En esa década, Arsenio revolucionó el son. Aunque no fue el primero en ampliar el formato tradicional sonero con piano y tumbadora —esto último algo insólito en una época donde se consideraba el uso de este instrumento como una intromisión de negros de solar—, fue el que consagró el perfil de este nuevo tipo de conjunto.
Hay que escuchar a Rubén González o Lilí Martínez Griñán en el piano, a Marcelino (Rapindey) Guerra en la guitarra, a Rubén Calzado, Benitín Bustillo, Chocolate Armenteros o Félix Chappotín en las trompetas, a Papa Killa en el bongó, a su hermano Quique Rodríguez en las tumbadoras y las voces de Miguelito Cuní, René Scull y Pedro Luis Sarracén para entender de qué estamos hablando.
Paralelamente fue engrosando un repertorio con el que dio un salto hacia delante en la cristalización del son montuno mediante la asimilación del legado de los cantos rituales y profanos de origen congo.
Entre sus más de 200 composiciones resaltan temas que han devenido clásicos como Bruca maniguá, El guayo de Catalina, Dame un cachito pa’ huelé, 72 hacheros para un palo, Mami me gustó, Lo dicen todos, No puedo comer vistagacha, Tumba palo cucuyé, Fuego en el 23, Yo no engaño a las nenas y Tribilín cantore.
Conocido y reconocido en Estados Unidos desde finales de los 40, en la década siguiente Arsenio pasó a vivir allí, donde influyó notablemente en el desarrollo de la música latina.
Uno de sus primeros viajes a la nación norteña, donde mantuvo un largo contrato con la RCA Víctor, se debió al intento de recuperar la visión. Pero un prestigioso cirujano le dijo que era imposible restaurarla, debido a que el nervio óptico se hallaba irremisiblemente dañado. Fue entonces que compuso quizá el bolero más desolador de cuántos se hayan escrito en la cancionística cubana, Nacer y morir, rebautizado como La vida es sueño.

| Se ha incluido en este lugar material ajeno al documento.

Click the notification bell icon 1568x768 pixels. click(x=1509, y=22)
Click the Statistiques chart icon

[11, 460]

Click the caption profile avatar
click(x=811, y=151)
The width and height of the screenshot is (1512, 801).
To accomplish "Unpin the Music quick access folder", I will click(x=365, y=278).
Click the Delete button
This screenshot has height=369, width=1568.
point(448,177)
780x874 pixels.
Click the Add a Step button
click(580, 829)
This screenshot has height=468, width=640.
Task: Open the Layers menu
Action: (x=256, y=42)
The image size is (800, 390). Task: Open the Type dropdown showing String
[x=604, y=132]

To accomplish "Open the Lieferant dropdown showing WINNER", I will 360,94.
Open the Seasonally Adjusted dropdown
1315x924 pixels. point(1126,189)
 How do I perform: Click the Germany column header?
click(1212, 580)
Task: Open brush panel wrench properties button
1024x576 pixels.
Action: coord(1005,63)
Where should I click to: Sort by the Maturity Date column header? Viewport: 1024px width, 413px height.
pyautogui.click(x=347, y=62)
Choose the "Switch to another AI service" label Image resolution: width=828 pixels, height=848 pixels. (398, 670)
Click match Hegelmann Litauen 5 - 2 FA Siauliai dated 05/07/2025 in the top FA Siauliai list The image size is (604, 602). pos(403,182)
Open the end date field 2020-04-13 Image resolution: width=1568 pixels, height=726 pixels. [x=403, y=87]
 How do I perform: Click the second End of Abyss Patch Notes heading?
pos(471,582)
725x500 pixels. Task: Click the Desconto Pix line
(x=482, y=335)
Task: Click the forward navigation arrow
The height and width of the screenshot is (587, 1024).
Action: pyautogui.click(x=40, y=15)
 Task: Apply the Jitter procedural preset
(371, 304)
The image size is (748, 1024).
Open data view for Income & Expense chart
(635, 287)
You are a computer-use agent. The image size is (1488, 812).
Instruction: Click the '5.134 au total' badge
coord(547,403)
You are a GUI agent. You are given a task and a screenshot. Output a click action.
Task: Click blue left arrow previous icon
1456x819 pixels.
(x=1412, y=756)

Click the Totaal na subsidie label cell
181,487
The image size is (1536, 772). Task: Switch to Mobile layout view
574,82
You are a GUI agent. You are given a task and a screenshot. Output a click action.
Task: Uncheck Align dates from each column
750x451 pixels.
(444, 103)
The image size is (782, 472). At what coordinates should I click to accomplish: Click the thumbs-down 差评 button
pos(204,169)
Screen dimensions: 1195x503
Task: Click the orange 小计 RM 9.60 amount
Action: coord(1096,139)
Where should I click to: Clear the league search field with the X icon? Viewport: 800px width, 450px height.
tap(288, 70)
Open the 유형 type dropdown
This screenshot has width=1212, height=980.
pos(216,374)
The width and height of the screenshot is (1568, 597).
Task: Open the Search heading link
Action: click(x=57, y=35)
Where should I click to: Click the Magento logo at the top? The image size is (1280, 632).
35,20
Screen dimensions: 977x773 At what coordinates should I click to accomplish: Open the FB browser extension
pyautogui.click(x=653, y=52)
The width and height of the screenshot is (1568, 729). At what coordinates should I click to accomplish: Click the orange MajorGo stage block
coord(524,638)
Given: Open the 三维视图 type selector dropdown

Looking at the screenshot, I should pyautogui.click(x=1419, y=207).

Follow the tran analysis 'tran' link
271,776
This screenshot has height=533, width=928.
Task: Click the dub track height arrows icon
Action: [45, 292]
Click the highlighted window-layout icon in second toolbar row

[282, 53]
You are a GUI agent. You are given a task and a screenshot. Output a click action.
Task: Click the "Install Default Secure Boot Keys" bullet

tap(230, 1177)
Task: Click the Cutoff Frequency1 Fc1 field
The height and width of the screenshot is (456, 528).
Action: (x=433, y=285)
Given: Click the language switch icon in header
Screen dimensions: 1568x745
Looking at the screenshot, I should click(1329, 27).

Entre Los Ángeles y Nueva York —el Spanish Harlem— transcurrieron los últimos veinte años de su vida. El declive comercial de los conjuntos no lo arredró. Imaginó lo que podía ser la música cubana con las ganancias del boogaloo y el latin jazz. El musicólogo norteamericano Max Salazar ha contado: "Su última grabación fue Arsenio dice, para el sello Tico, en 1968. En este LP Arsenio parece haber perfeccionado el sonido del swing son en la canción Daddy Give Me Candy, cantada en inglés por Julián Llanos. Consiste en jazz, boogie woogie y son montuno".
Quizás ahora, en medio de los fastos por el centenario de Arsenio, valga la pena repasar esta etapa de su creación. El músico falleció de una neumonía el 30 de diciembre de 1970 en Los Ángeles. Los soneros cubanos y los salseros neoyorquinos y puertorriqueños ya no podrían prescindir de Arsenio.